Nessa simbiose perniciosa entre Luciano e José em detrimento do interesse público primário, foi realizado o direcionamento de licitação (Convite nº 24/2013), cujo objeto, adjudicado fraudulentamente à empresa de José Donizeti, consistiu na contratação de fornecimento de equipamentos de infraestrutura de eventos para a realização da festa do peão de Nipoã (Circuito Scalon de Rodeios) no ano de 2013.

O referido Convite nº 24/2013, amparado no correspondente processo administrativo 43/2013, recebeu forma aparentemente adequada ao trâmite legal estatuído no diploma normativo de regência (Lei Federal nº 8.666/1993), não obstante eivado o motivo de vício congênito insanável, tendo em vista o conluio de todos os requeridos para a simulação de caráter competitivo da licitação com vencedor previamente determinado (José Donizeti Simões Cruz ME) fls. 110/186).

Há dois motivos sobremaneira contundentes acerca do direcionamento no Convite nº 24/2013.

O primeiro, e mais notório, correspondeu ao valor das propostas apresentadas por dois dos três participantes convidados.

Apesar dos inequívocos limites de valores de contratação aplicáveis à modalidade convite, nos termos do artigo 23, inciso II, alínea a (R$80.000,00), da Lei Federal nº 8.666/1993, os requeridos Everaldo Henrique de Lima e Bruna Camila Ribeiro Fonseca ME apresentaram, respectivamente, propostas com valores manifestamente superiores ao limite previsto na lei de regência: R$81.600,00 e R$93.670,00 (fls. 167/169).

O único licitante a apresentar proposta dentro do limite legal ao convite (para compra e serviços diversos) foi justamente a empresa de José Donizeti, que ostenta a condição de longa manus e apaniguado de Luciano.

Como forma de elevar ao máximo o valor da contratação, estando seguro de que os demais licitantes, porque conluiados, apresentariam propostas manifestamente acima dos limites legais, José apresentou a proposta de R$79.900,00 (fl. 214), sagrando-se, assim, vencedor no certame (contrato de fls. 230/239).

Nessa senda, a adjudicação do objeto do Convite nº 24/2013 foi resultado de manobra engendrada pelos requeridos Luciano e José, consentida pelos demais participantes da mencionada licitação, para o direcionamento do certamente em favor do" apadrinhado "José Donizeti.

O segundo motivo a desvelar a

fraude na licitação decorre do próprio relacionamento entre Luciano e José.
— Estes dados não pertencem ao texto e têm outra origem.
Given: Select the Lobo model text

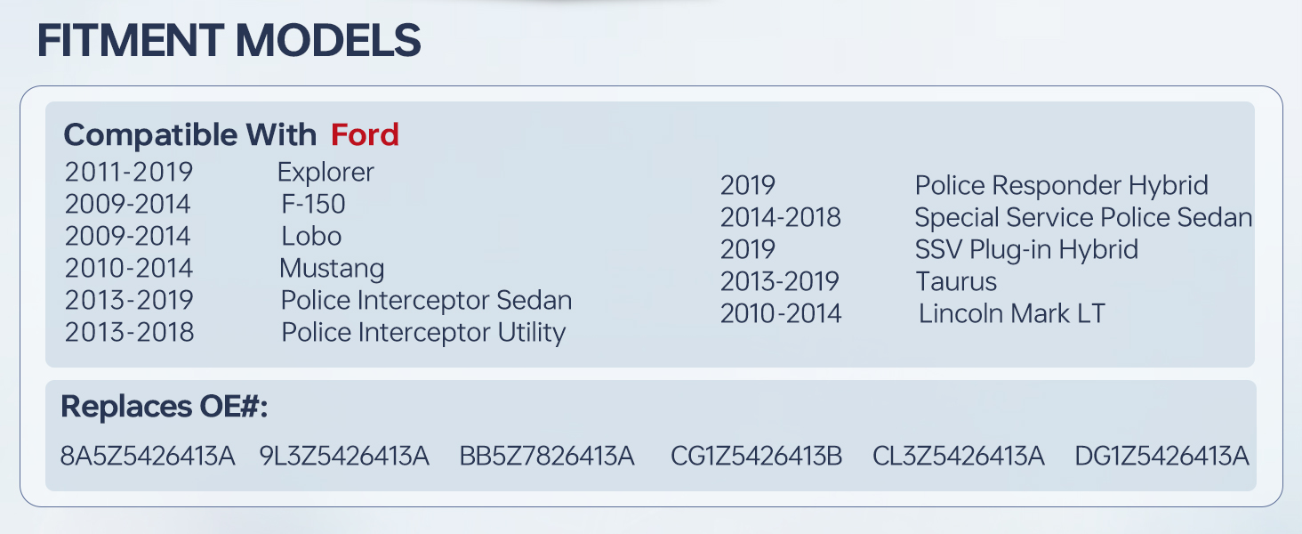Looking at the screenshot, I should 311,236.
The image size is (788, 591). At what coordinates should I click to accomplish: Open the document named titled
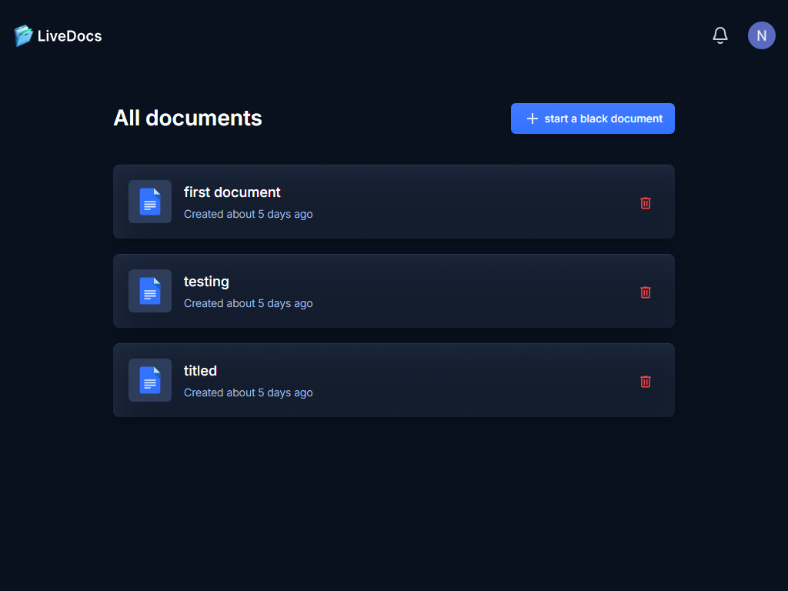(x=200, y=371)
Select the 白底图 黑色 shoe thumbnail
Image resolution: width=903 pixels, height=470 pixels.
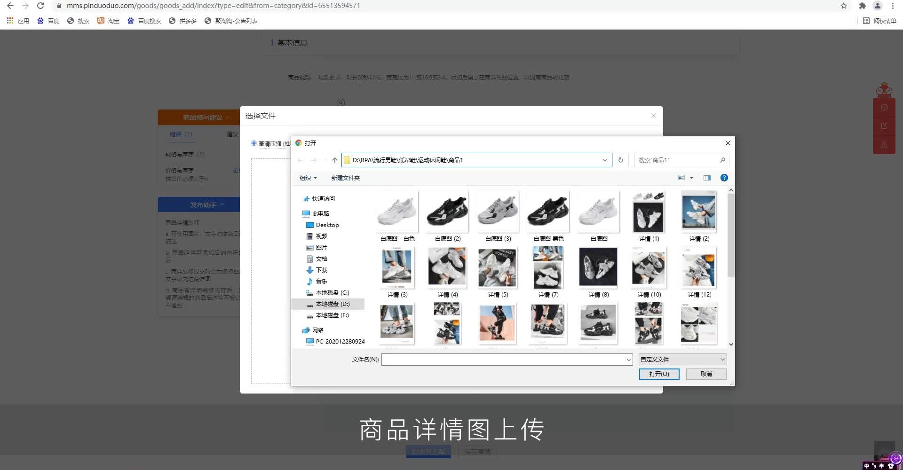pos(547,212)
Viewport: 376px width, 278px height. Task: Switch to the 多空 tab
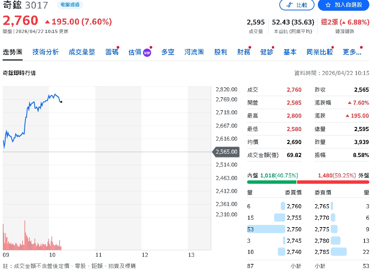(x=167, y=52)
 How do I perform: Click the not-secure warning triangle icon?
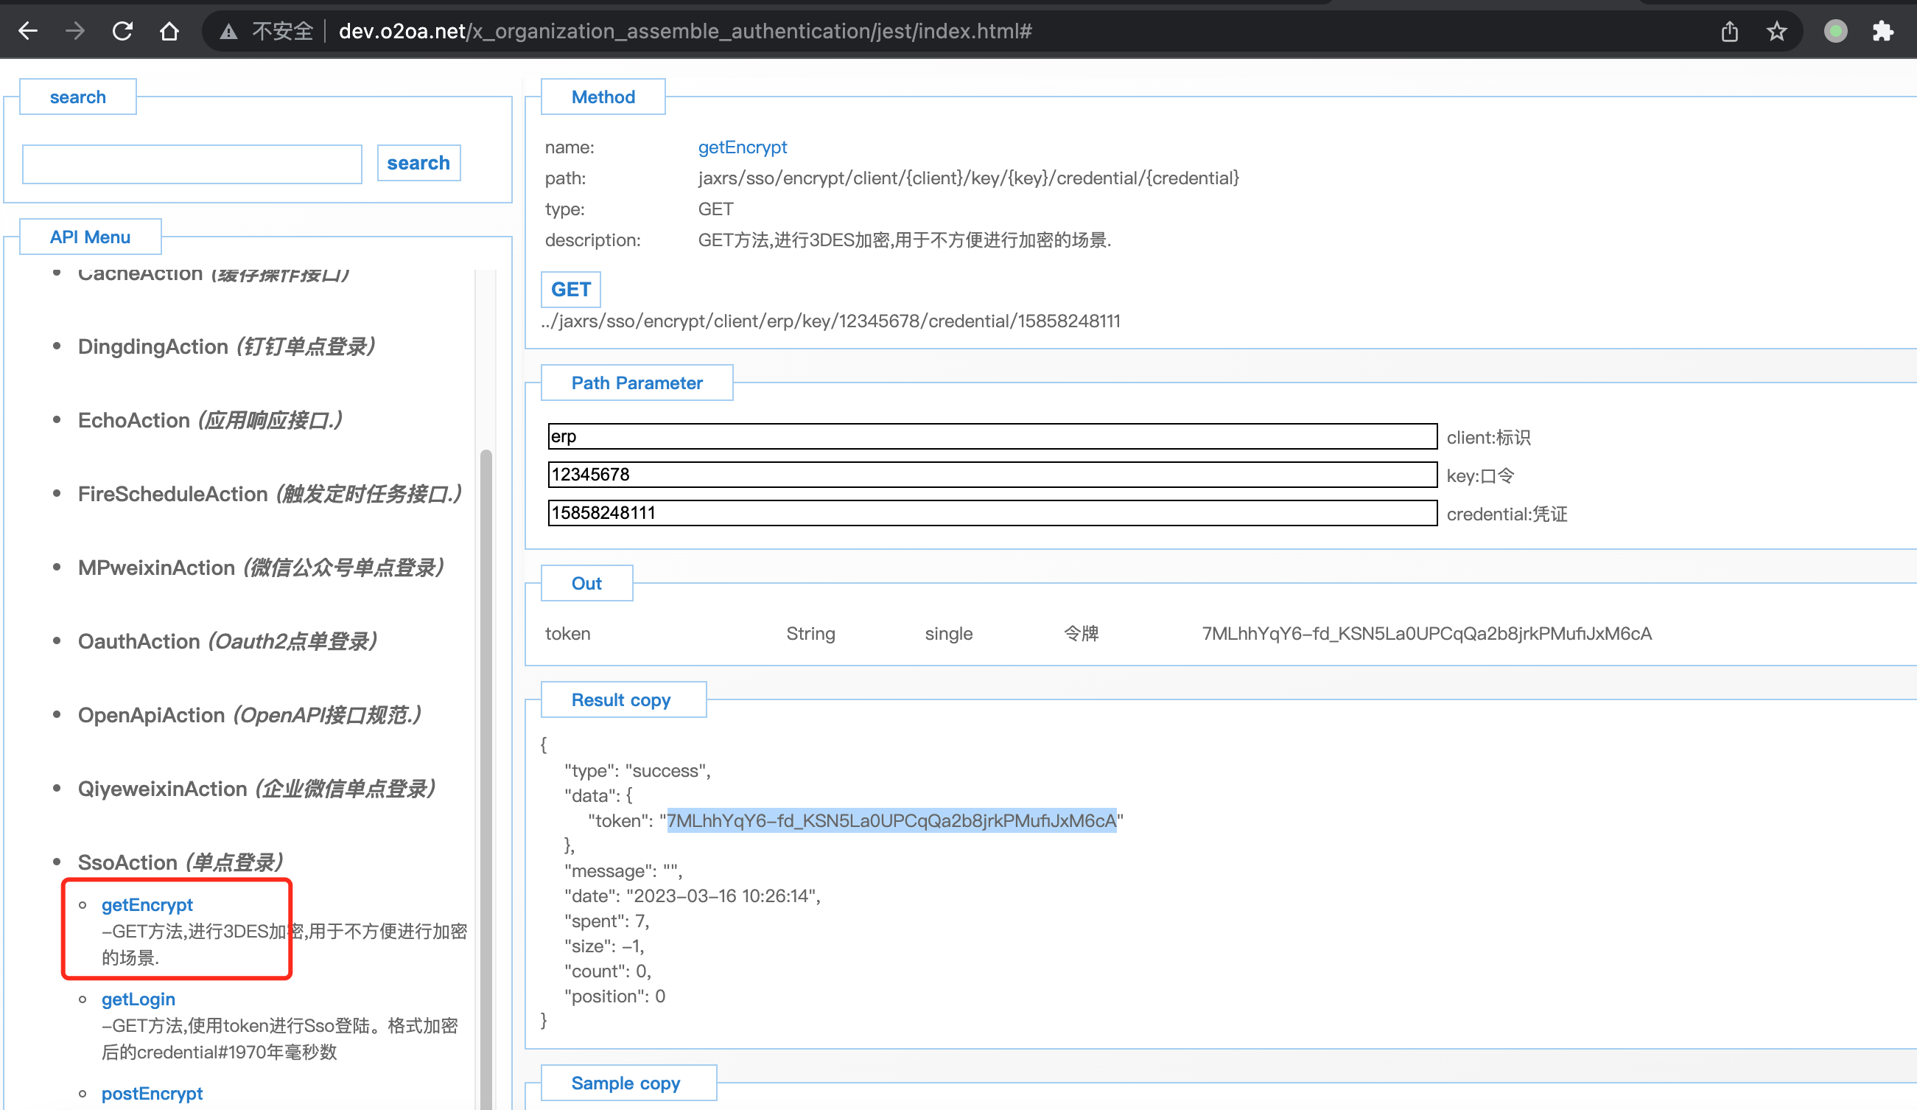pyautogui.click(x=228, y=31)
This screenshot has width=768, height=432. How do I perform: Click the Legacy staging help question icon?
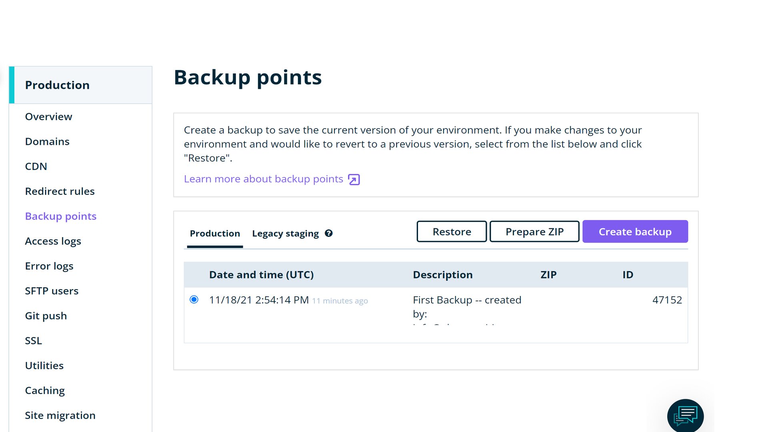(329, 233)
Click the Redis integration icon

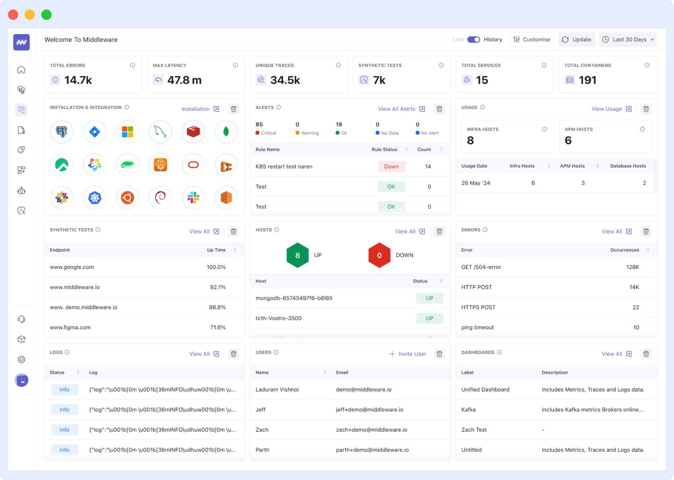click(x=193, y=132)
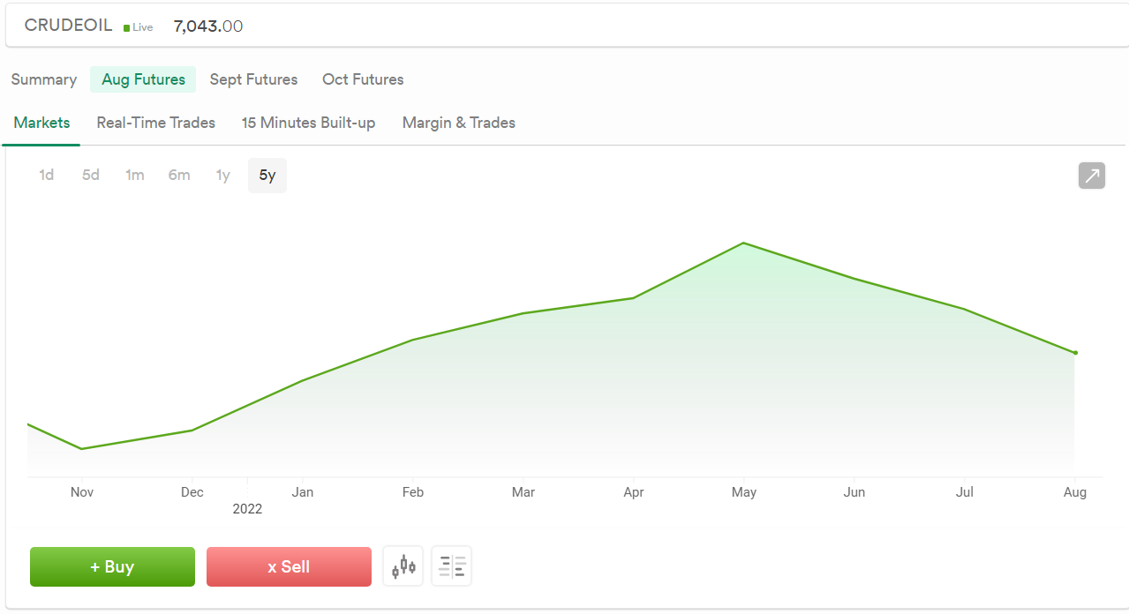Open the Margin & Trades tab
Viewport: 1129px width, 614px height.
tap(459, 123)
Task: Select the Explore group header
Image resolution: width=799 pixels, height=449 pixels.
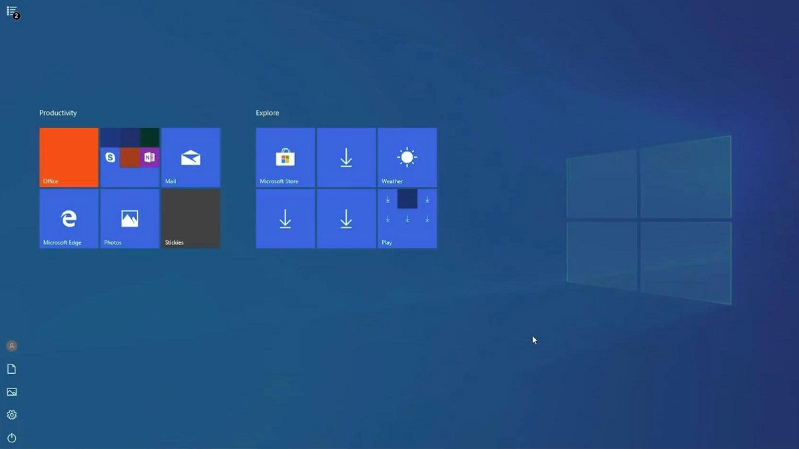Action: 267,112
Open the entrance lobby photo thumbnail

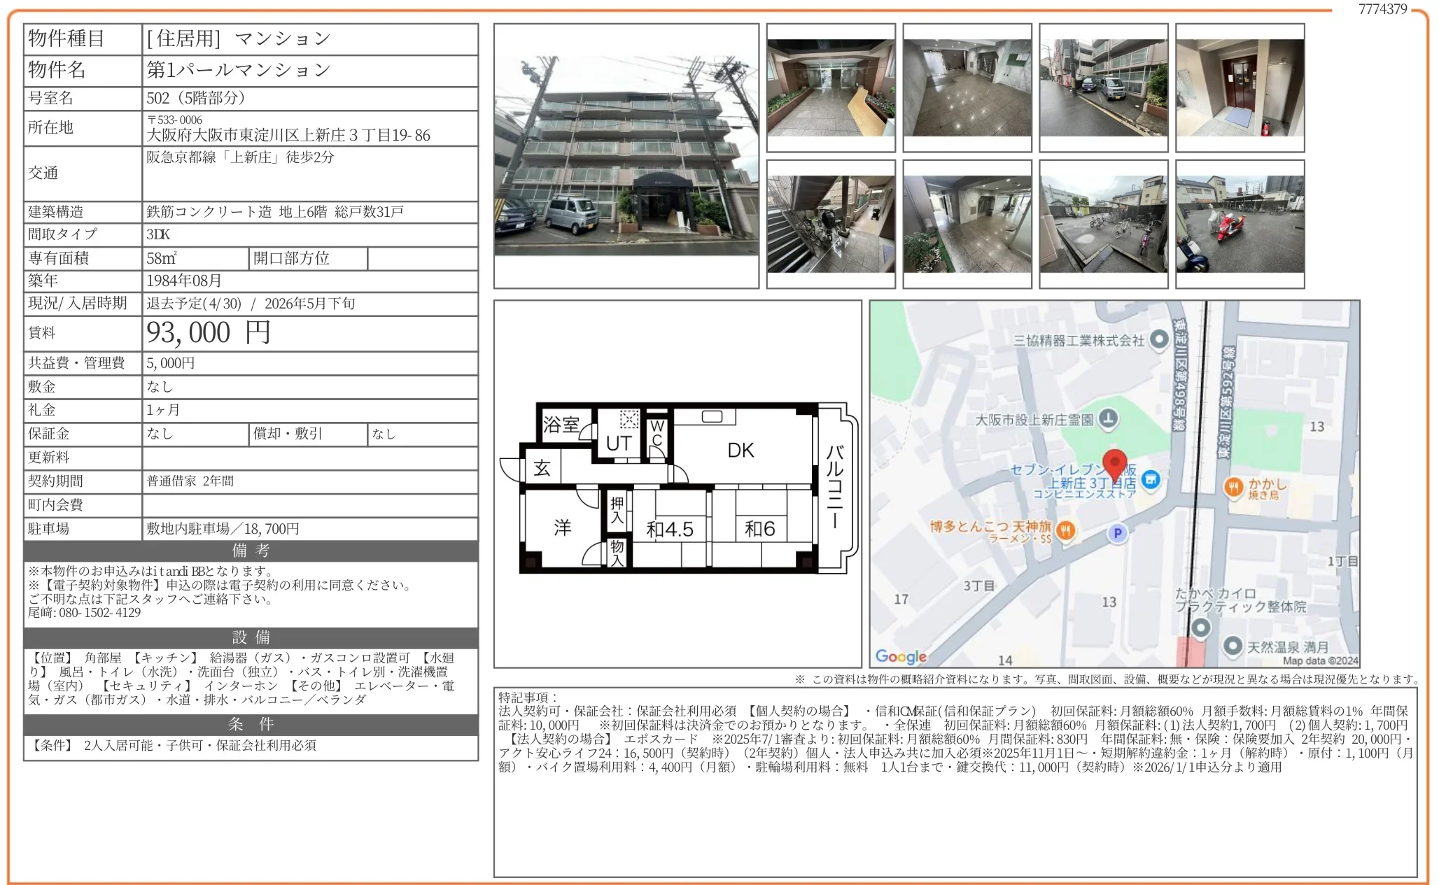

É certo que a empresa José Donizeti Simões Cruz ME ganhou fraudulentamente o Convite nº 24/2013, em razão de" representar "os interesses do próprio prefeito, que pretendia se beneficiar de evento custeado com dinheiro público municipal para favorecer interesses próprios e de terceiros por ele escolhidos no incremento da atividade relacionada ao" Circuito Scalon de Rodeios ". Os documentos de fls. 06, 10, 15 e 17 demonstram claramente os fatos sobreditos.

Sublinhe-se que o objeto do Convite nº 24/2013, consistiu na contratação de fornecimento de equipamentos de infraestrutura de eventos para a realização da Festa de Peão de Nipoã (Circuito Scalon de Rodeios) no ano de 2013.

Conforme esclarecimentos de fl. 26, os recursos utilizados para a referida contratação, nos dias 04 a 06 de setembro de 2013, foram exclusivamente públicos.

Ocorre, porém, que, no dia 07 de setembro de 2013, a Prefeitura Municipal, na pessoa de Luciano, concedeu a título gratuito, sem qualquer critério objetivo e em evidente violação à probidade e impessoalidade na Administração Pública, a exploração do espaço da Festa de Peão de Nipoã à empresa José Donizeti Simões Cruz ME (SS Promoções e Eventos). Nessa ocasião, a empresa privada do apaniguado José cobrou valores para o acesso ao evento (portaria) e aos camarotes, bem como financiou apresentação de grupo musical (fl. 26).

Apesar das informações originárias da Prefeitura Municipal de Nipoã subscritas por Luciano, trilharem no sentido de que não houve recurso público relacionado ao fornecimento de estrutura para o dia 07 de setembro de 2013, é certo que o erário público municipal custeou a exploração do evento por empresa particular, qual seja, a"SS Produções e Eventos", de propriedade de José. Neste ponto, estranhamente, a referida empresa" SS Produções e Eventos "desperta a relação, ainda que mediata, com o nome empresarial vinculado a Scalon, a" S calon & S calon de Nipoã Ltda"(fl. 18).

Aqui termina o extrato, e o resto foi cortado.